Figure 24.5 presents an experimental case study to test the algorithm of the data integration to transfer a vibration alert which is event-based to be synchronised with time-based associated data. Figure 24.5a presents the alert time as it was transferred from SCADA system and processed using the suggested approach of Fig. 24.4. To validate the methodology, the average vibration sensor of the gearbox and the standard deviation of the vibration levels, Fig. 24.5b, c respectively, are compared with the transferred and processed alert/error signal. It is evident that the integration was synchronised as shown in Fig. 24.5 and the alert/error occurs when the vibration level of the gearbox reaches higher than norm levels.
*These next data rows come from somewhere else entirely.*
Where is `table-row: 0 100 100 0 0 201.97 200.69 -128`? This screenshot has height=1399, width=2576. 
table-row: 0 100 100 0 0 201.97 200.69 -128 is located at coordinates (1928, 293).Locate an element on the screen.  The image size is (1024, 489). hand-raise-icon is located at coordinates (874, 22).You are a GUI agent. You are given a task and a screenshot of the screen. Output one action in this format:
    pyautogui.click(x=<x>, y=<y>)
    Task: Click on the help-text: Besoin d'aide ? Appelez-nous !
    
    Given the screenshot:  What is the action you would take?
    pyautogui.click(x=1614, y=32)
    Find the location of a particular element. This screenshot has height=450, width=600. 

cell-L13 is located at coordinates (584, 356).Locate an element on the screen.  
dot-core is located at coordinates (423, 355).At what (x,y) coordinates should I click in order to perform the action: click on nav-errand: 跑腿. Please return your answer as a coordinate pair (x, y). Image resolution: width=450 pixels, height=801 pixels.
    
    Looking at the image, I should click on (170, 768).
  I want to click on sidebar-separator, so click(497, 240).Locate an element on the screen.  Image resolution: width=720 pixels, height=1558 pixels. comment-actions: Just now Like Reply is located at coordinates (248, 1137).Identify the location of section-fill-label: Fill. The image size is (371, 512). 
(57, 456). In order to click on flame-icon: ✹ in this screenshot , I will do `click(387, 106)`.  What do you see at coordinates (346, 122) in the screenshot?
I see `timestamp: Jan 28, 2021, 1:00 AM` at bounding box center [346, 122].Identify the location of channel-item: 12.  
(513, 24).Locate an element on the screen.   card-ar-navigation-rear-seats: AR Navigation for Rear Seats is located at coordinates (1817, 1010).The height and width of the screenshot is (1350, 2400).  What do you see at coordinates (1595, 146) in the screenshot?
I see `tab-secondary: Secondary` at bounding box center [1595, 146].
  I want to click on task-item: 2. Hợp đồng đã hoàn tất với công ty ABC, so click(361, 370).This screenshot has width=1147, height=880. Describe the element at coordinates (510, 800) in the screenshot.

When comparing Fig. 24.2 with Fig. 24.5, it is evident that fluctuation in wind speed and rotor speed is what is causing the alert and the high level of vibrations.

Fig. 24.5
figure 5

Case study of vibration alert and the vibration signals of the gearbox

6 Conclusion

This paper has suggested an integration methodology which allows the development of a Condition-Based Monitoring system by transferring event-based system errors and alerts to the time domain to be synchronised with the sampled data from the sensors. From the presented data, high fluctuation in wind speed is found to cause fluctuation in power generation and rotor speed which would cause high vibration levels in the drive train and hence a vibration alert. Future work will involve using Artificial Intelligence techniques to learn from experience to allow self-learning diagnostic of health conditions and future prognostics of wind turbines.